Thine eyes - The eyes of the righteous, described in Isaiah 33:15.

Shall see the king in his beauty - Some understand this of the Assyrian king. Thus Kimchi understands it, and supposes it means that they shall see him at the walls of Jerusalem; that is, shall see him destroyed. Vitringa supposes it means Yahweh himself as the king of his people, and that they should see him in his glory. Others suppose it relates to the Messiah. But the immediate connection requires us to understand it of Hezekiah (compare the note at Isaiah 32:1-2). The sense is, ‘You shall be defended from the hostile army of the Assyrian. You shall be permitted to live under the peaceful and prosperous reign of your pious monarch, and shall see him, not with diminished territory and resources, but with the appropriate magnificence which becomes a monarch of Israel.’

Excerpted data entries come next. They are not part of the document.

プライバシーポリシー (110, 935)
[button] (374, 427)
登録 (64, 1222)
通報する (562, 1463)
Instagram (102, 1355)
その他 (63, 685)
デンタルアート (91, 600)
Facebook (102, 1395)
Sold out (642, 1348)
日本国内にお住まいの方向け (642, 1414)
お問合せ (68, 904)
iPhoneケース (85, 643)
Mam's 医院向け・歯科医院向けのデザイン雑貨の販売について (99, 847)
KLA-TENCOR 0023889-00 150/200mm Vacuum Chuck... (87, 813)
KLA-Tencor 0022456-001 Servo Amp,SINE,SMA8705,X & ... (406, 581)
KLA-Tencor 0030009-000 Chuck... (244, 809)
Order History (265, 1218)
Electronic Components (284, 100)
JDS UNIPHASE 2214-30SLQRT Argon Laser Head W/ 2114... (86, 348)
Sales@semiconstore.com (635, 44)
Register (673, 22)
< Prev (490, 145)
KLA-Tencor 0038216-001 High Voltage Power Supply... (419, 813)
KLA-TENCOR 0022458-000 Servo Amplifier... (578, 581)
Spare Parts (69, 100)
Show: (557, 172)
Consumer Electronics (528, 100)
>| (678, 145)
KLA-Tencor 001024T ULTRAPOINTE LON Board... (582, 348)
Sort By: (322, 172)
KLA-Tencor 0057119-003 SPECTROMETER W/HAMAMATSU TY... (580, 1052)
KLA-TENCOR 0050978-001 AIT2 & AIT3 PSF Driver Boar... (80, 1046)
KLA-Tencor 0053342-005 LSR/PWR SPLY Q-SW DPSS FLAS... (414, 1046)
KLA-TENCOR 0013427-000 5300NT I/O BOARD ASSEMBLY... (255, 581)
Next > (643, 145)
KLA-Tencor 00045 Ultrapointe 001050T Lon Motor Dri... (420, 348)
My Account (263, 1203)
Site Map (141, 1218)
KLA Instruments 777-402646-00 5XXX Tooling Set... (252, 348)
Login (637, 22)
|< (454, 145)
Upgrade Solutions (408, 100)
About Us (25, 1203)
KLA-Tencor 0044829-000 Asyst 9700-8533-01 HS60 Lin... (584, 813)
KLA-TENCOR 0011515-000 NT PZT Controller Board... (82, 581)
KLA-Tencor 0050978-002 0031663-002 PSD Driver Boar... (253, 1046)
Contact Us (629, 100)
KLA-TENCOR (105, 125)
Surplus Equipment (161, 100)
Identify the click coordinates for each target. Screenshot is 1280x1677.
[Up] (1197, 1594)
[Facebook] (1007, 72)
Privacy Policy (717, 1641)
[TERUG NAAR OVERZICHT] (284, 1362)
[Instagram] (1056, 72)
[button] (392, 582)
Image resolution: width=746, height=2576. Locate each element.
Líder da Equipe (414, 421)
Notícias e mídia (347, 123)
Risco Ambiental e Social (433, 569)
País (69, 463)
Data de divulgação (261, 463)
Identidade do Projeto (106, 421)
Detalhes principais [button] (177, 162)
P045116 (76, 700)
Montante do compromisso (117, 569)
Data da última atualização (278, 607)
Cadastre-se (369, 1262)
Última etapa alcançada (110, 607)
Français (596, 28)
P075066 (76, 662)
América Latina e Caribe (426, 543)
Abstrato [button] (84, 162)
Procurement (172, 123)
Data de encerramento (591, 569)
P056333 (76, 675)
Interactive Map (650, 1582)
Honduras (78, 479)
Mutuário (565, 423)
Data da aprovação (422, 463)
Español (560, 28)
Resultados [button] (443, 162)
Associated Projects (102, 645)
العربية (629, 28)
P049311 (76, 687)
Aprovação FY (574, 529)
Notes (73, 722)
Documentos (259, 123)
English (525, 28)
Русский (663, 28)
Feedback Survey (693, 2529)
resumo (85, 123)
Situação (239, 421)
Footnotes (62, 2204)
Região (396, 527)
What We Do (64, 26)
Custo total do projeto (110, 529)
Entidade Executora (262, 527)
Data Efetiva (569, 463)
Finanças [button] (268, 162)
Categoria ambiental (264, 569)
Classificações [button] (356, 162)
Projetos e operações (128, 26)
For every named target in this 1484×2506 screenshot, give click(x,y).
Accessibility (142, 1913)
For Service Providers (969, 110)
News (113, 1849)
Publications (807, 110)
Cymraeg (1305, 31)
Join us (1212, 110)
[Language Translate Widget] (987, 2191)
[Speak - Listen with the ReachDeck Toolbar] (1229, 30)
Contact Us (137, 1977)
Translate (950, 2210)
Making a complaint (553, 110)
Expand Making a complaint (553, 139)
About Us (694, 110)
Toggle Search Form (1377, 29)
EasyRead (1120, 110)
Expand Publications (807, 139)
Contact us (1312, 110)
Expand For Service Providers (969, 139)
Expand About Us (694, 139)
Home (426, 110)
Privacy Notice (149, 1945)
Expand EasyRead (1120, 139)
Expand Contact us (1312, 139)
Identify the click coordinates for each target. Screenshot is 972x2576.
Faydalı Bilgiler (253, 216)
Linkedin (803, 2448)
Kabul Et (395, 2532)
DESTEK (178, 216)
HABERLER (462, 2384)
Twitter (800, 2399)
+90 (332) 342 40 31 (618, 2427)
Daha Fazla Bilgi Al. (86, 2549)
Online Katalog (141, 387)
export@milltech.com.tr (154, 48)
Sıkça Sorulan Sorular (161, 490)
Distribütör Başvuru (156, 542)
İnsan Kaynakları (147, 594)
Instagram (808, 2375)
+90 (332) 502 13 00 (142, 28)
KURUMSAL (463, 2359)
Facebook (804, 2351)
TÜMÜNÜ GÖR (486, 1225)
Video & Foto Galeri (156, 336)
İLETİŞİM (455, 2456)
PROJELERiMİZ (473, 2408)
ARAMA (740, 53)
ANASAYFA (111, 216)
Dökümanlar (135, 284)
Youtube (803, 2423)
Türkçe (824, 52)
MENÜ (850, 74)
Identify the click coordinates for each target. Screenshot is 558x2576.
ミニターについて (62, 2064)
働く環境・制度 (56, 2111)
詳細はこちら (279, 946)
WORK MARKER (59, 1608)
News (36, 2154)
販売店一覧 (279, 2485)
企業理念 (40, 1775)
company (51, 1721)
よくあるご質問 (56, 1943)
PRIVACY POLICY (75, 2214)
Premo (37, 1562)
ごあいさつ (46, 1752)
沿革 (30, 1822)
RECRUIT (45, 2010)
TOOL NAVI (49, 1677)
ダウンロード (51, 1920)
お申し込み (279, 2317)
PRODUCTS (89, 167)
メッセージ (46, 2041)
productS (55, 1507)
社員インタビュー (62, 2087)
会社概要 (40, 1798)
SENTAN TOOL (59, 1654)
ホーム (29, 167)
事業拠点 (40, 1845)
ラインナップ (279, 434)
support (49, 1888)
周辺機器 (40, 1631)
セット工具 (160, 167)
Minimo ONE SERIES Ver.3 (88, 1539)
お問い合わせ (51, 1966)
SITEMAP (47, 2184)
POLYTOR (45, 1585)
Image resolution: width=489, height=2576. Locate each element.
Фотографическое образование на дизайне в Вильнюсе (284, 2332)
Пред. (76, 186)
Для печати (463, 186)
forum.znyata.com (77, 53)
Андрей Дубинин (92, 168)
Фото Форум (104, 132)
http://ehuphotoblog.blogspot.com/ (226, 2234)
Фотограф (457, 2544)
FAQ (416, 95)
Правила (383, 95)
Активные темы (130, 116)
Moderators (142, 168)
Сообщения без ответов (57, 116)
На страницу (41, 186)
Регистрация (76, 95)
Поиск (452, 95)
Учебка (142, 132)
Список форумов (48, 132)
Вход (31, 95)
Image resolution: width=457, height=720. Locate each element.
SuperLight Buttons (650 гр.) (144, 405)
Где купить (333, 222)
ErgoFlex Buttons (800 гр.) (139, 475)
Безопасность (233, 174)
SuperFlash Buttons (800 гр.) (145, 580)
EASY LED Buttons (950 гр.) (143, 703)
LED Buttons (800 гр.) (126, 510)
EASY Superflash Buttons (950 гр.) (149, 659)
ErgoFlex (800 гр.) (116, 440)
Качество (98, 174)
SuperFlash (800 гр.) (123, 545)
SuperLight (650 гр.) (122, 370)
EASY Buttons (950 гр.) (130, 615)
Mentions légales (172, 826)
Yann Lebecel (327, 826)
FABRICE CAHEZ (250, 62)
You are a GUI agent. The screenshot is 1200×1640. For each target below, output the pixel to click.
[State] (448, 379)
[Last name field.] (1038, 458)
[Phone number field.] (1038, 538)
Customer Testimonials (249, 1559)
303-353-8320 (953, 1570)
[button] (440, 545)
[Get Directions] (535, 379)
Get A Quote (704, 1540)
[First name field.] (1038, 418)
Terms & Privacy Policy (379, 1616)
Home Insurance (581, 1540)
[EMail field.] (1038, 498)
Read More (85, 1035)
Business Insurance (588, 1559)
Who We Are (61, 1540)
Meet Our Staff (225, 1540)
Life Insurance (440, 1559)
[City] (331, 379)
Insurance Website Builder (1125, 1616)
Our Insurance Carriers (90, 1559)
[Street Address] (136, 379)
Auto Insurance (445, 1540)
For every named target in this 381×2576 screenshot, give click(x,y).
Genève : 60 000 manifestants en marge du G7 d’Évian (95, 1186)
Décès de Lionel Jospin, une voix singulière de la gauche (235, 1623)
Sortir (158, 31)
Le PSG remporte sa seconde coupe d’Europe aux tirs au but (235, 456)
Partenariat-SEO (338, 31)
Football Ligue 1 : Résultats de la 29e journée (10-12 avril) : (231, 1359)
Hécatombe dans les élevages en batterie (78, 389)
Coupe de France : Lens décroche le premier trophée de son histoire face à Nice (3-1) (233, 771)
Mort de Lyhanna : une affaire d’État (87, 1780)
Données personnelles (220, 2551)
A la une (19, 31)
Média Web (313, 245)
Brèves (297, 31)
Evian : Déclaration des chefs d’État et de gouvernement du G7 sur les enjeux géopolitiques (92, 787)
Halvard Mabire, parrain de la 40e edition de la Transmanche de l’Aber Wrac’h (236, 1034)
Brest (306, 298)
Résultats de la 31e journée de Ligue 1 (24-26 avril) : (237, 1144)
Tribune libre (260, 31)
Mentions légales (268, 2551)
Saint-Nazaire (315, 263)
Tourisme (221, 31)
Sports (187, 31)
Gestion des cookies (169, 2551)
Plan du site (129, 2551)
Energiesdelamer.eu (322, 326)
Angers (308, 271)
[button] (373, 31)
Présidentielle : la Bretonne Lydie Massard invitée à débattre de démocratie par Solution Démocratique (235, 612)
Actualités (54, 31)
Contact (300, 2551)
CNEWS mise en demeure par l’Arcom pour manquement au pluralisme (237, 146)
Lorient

The land that is very far off - You shall be permitted to look to the remotest part of the land of Judea as delivered from enemies, and as still under the happy scepter of your king. You shall not be confined by a siege, and straitened within the narrow walls of Jerusalem. The empire of Hezekiah shall be extended over the wide dominions that appropriately belong to him, and you shall be permitted to range freely over the whole land, even over the parts that are now occupied by the forces of the Assyrian. Virgil has a beautiful passage remarkably similar to this:

- jurat ire, et Dorica castra,

Desertosque videre locos, litusque relicturn.

AEn. ii. 28.

Isaiah 33:17

17 Thine eyes shall see the king in his beauty: they shall behold the land that is very far off.